As the name states, keyloggers record keystrokes on the affected device, usually dumping all logged keystrokes to a file in a discrete location, to later be sent over to the attacker, often via SMTP (e-mail). Keylogging is an easy way for attackers to obtain usernames, passwords, and credit card numbers of their targets.

Remote Access Trojan (RAT)

A type of malware, specifically under the Trojan category, that allows a remote attacker to gain full control of an infected device.

Additional Terminology
Zombie (or “Bot”)

A zombie is a device that has been compromised with malware that listens for commands from a remote attacker (via a command-and-control server), that the remote attacker often has complete control of. Zombies comprise a botnet, and are most often leveraged when carrying out DDoS attacks.

Command-and-Control Server (or “C2 Server”)

A command-and-control server (or “C2 Server”) is a server dedicated to managing a botnet (network of zombies). While C2 servers can be dedicated devices set-up and configured by the attacker(s), legitimate websites with known vulnerabilities (commonly: websites running vulnerable versions of WordPress) have often been compromised by attackers and converted into C2 servers. It is not uncommon for an attacker to take control of a vulnerable website and implement the command-and-control functionality in the background, remaining undetected by the actual site owner for quite some time.

Exploit Kit

Many define exploit kits as a type of malware but I disagree. An exploit kit is a full software suite (usually a complete web application written in PHP) that is used to distribute malware in an automated fashion, leveraging exploits to install the malware on vulnerable devices without user intervention (other than browsing a specially crafted page).

Exploit kits serve a landing page that carries out the core functions; this page will scan the target to determine their browser, browser version, installed plug-ins, and other identifying information. Exploit kits have an arsenal ofcommonly-known vulnerabilities, and sometimes zero-day vulnerabilities. If the target is found to be vulnerable to one of the vulnerabilities in its arsenal, the exploit kit will then leverage the vulnerability to force the download and execution of malware onto the target system.


A zero-day or zero-day vulnerability is a vulnerability that (was) not previously known to exist by the security community nor the vendor. Attackers exploit these previously unknown vulnerabilities to compromise even the most recently updated, hardened devices. Zero-days are often kept secret for as long as possible by attackers, and are sometimes even sold in “underground” markets.

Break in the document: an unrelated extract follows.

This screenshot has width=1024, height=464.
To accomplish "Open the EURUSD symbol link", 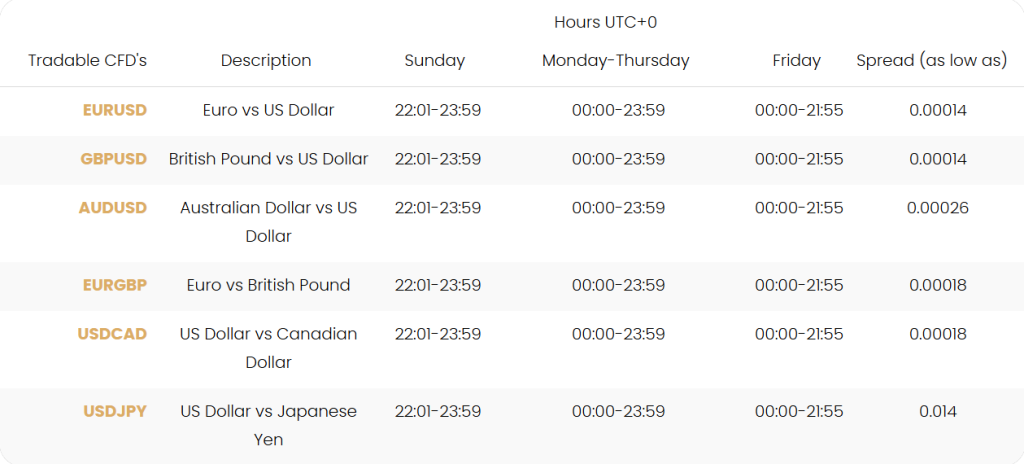I will click(x=114, y=110).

Often we see the term "obfuscated" when reading malware analysis reports, but what does this mean? Well, toobfuscate somethinig essentially means to hide something or make something illegible. Malware authors obfuscate their code to render it unreadable and hide its malicious nature; often you will see malicious JavaScripts files to be obfuscated, although in my experience, they’re not quite difficult to deobfuscate.

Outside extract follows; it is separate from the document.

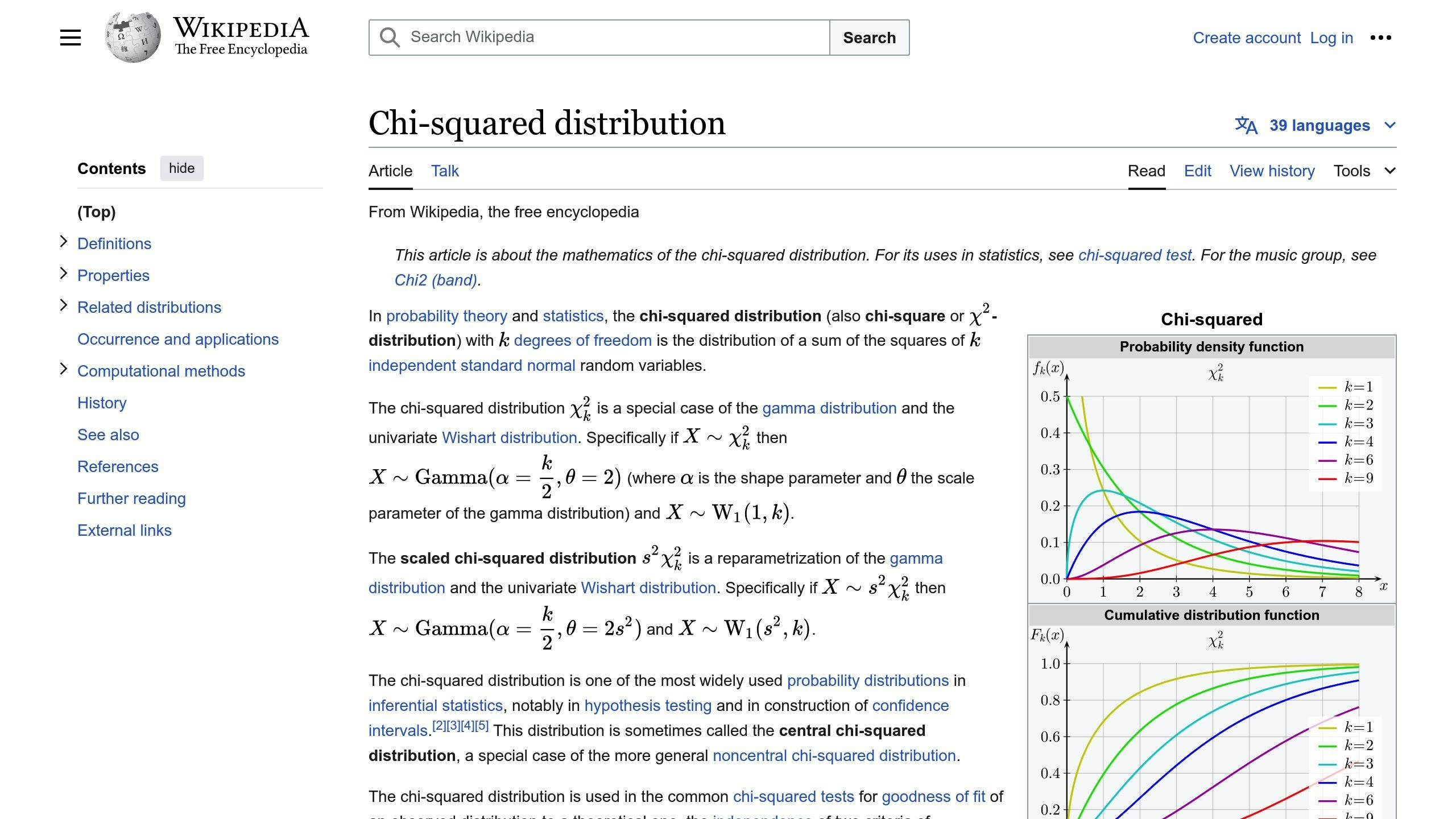Click the Edit page icon
Viewport: 1456px width, 819px height.
click(x=1198, y=170)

The obfuscation of code is often done not only to deem it illegible, but different obfuscation methods could lead to different file sizes, giving the file containing the obfuscated a code a different signature, to evade anti-virus detection.


Referencing the above definition of obfuscate, to deobfuscate is to do the obfuscate; to take illegible, masked code and turn it into code that can be understood and interpreted. Deobfuscation routines are used to deobfuscate code, and are included with obfuscated code in order to convert the code into a language that can be interpreted by the (host) device.


Packers are used to obfuscate code, in a sense. Essentially, a malware author will take a malicious binary file (executable, DLL, etc.) and scramble the code around to change the file’s signature, to evade anti-virus detection, increasing the rate of successful infection.

Final Thoughts
I hope that the above terms and their definitions are simple enough to supplement your current understanding of the several different types of malware and additional malware/analysis terminology. Remember, the above are only a subset of the terminology used in malware analysis and forensics. If you wish to see some terms added, or have a suggestion, feel free to chime in with your thoughts.